In January 1975, Krinitsyn got into the car of taxi driver Mekkers, a former spy for Nazi Germany who lived illegally in the country under a false name, having fled his homeland to escape being drafted into the army. Krinitsyn approached him and offered to take him to the forest, where he shot Mekkers in the back of the head. After killing him, he stole 20 Rbls. 63 kop., which he immediately spent on gifts for his wife. He then drove the man's car to Riga, where he left in a conspicuous place.

On September 14, Krinitsyn committed his next crime, killing a KGB operative named Markin, who worked for the Council of Ministers, by shooting him in the back of the head while he was walking along a forested path in Dārziņi. After discovering Markin's corpse, the investigators began to suspect that it was the work of foreign agents, since the bullets used were matched to a Luger, a foreign-made weapon. In fact, Krinitsyn was unaware of who his victim was.

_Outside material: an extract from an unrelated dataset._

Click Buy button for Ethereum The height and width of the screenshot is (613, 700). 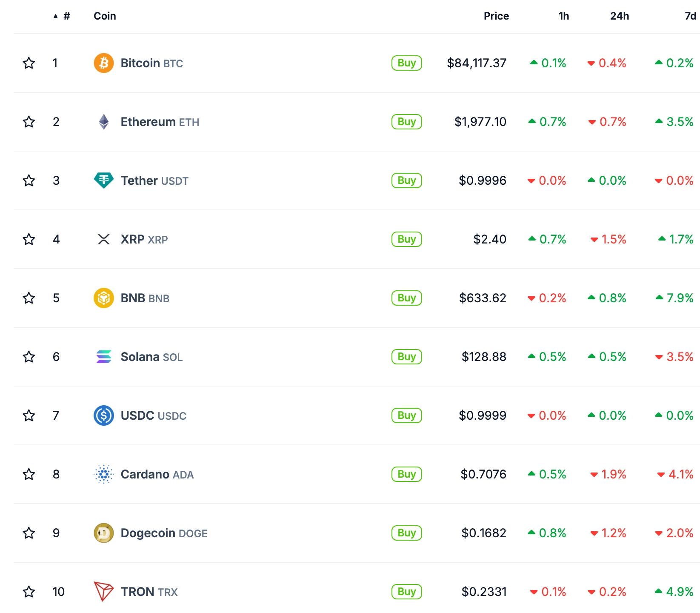[406, 122]
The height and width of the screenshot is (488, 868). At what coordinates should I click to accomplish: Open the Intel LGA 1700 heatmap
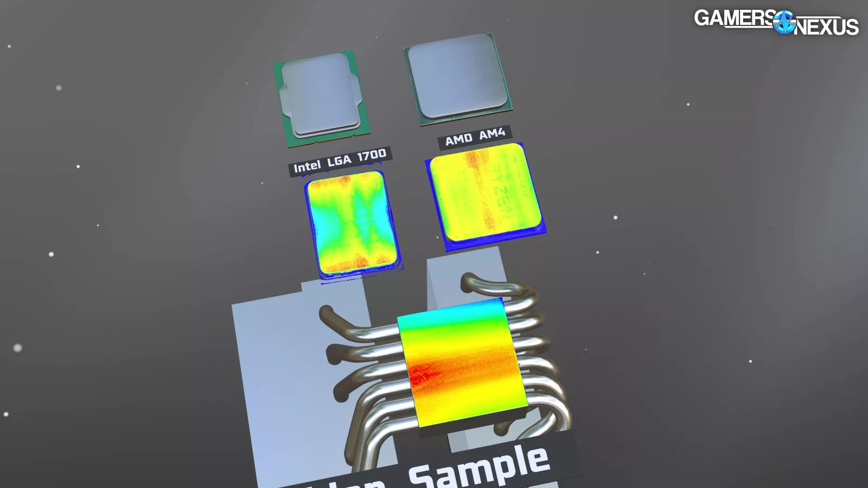coord(353,223)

Thirteen days later, Krinitsyn killed operative A. Serdechny, an employee of the army's counterilligence unit. He got into the victim's car and asked for a lift to Langstiņi, and on the way, he shot Serdechny in the back of the head. After killing him, he drove the car and parked it in front of an official KGB building in the capital's center, before promptly fleeing the scene.

Blackmail of Raimonds Pauls 
While waiting at a bus stop, Krinitsyn overheard a conversation between two women, who were discussing the material wealth of famous composer Raimonds Pauls. One of the women told her companion that for Pauls, 17,000 Rbls "amounted to 17 roubles for us", causing Krinitsyn to become infatuated with the idea of acquiring this exact sum from Pauls. He planned to first get the money and then kill the composer after, in order to become an infamous criminal.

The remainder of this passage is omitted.